┌─ Source excerpt
FEATURES OF THE STRUCTURE AND PROPERTIES OF SIZING COMPLEXES WHEN HYDROPHOBIZING PAPER AND CARDBOARD NEUTRAL AND HIGHLY RESINOUS ROSIN EMULSIONS

UDC 676.2.024.741:676.014.44

  • Chernaya Natalʼya Viktorovna − DSc (Engineering), Professor, Professor, the Department of Chemical Processing of Wood. Belarusian State Technological University (13a, Sverdlova str., 220006, Minsk, Republic of Belarus). E-mail: chornaya@belstu.by

  • Herman Nataliya Aleksandrovna − PhD (Engineering), Senior Lecturer, the Department of Сhemical Processing of Wood. Belarusian State Technological University (13a, Sverdlova str., 220006, Minsk, Republic of Belarus). E-mail: natalka_wow@mail.ru

  • Chernysheva Tamara Vladimirovna − Senior Researcher, the Department of Сhemical Processing of Wood. Belarusian State Technological University (13a, Sverdlova str., 220006, Minsk, Republic of Belarus). E-mail: chernysheva@belstu.by

  • Dashkevich Svetlana Arkad’yevna − Trainee Junior Researcher, the Department of Сhemical Processing of Wood. Belarusian State Technological University (13a, Sverdlova str., 220006, Minsk, Republic of Belarus). E-mail: dashkevich@belstu.by

DOI: https://doi.org/10.52065/2520-2669-2022-259-2-79-93

Key words: coagulates, coagulates, peptized particles, homocoagulation, heteroadagulation.
└─
§ Stated task:
In the rosin sizing article header, which university are all four authors affiliated with?
┌─ Data block
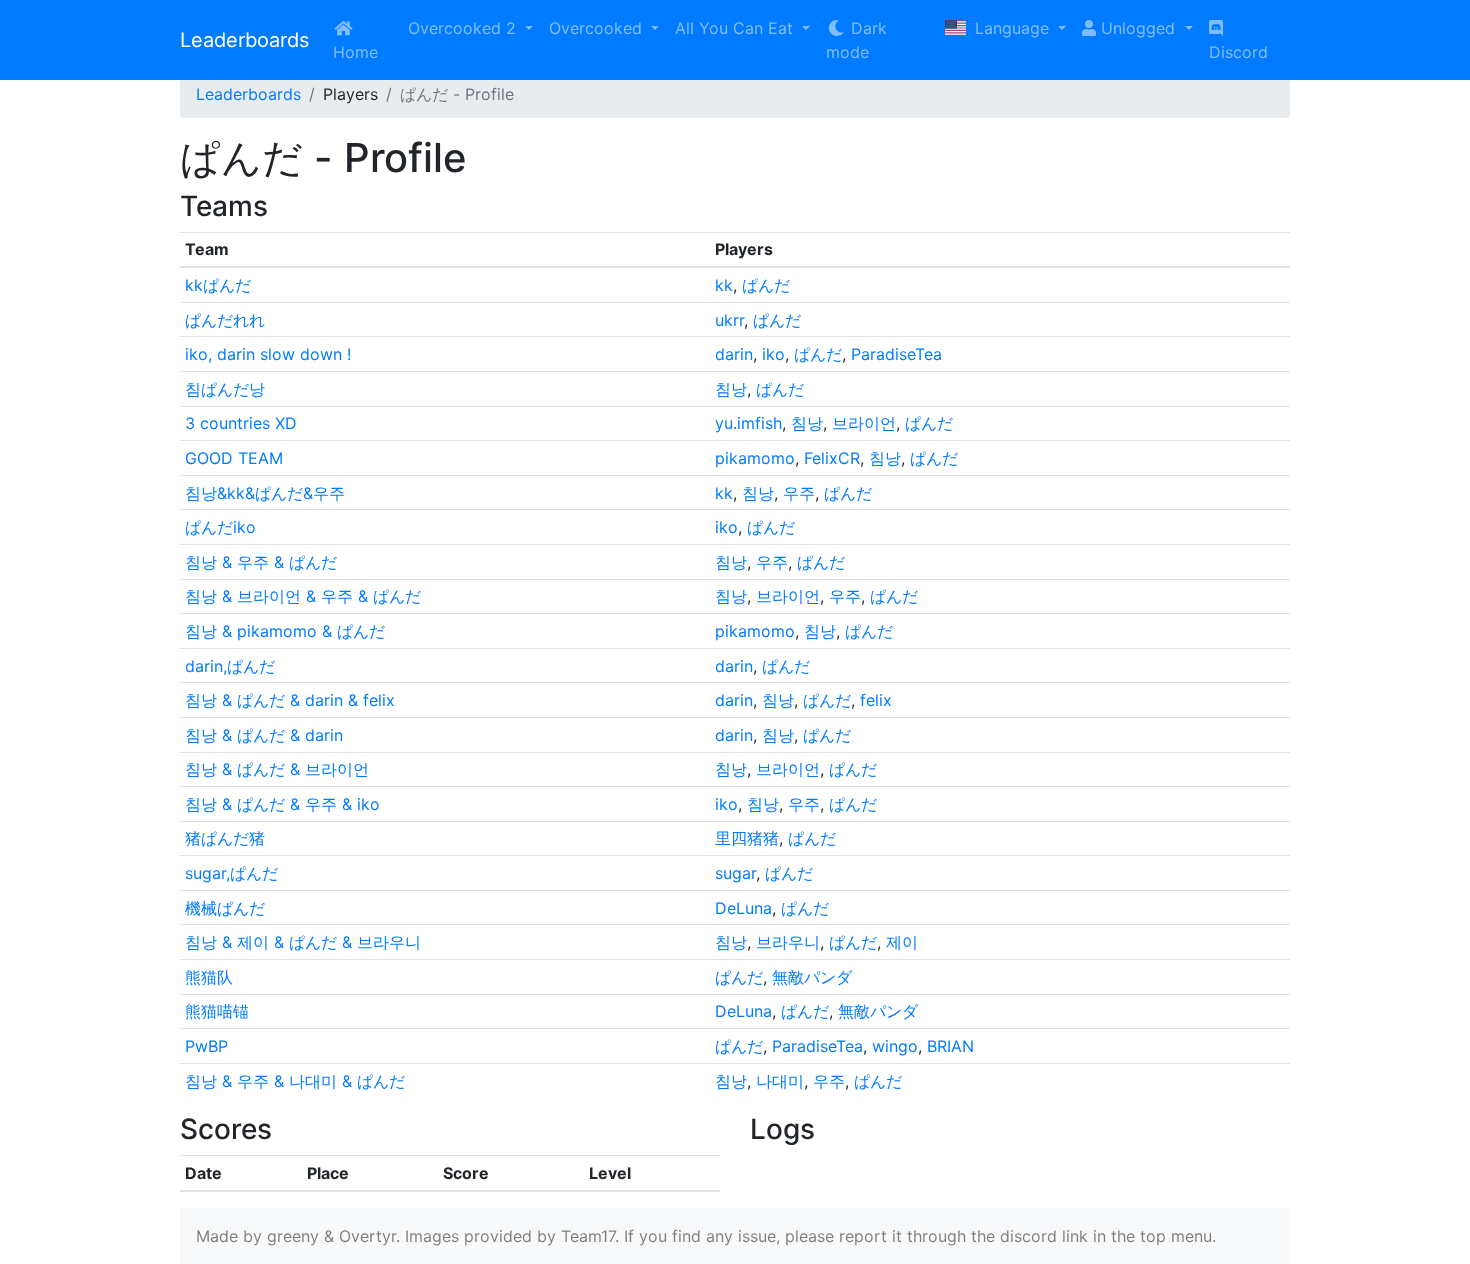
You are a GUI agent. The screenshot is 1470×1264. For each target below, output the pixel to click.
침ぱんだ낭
└─
§ Result:
Belarusian State Technological University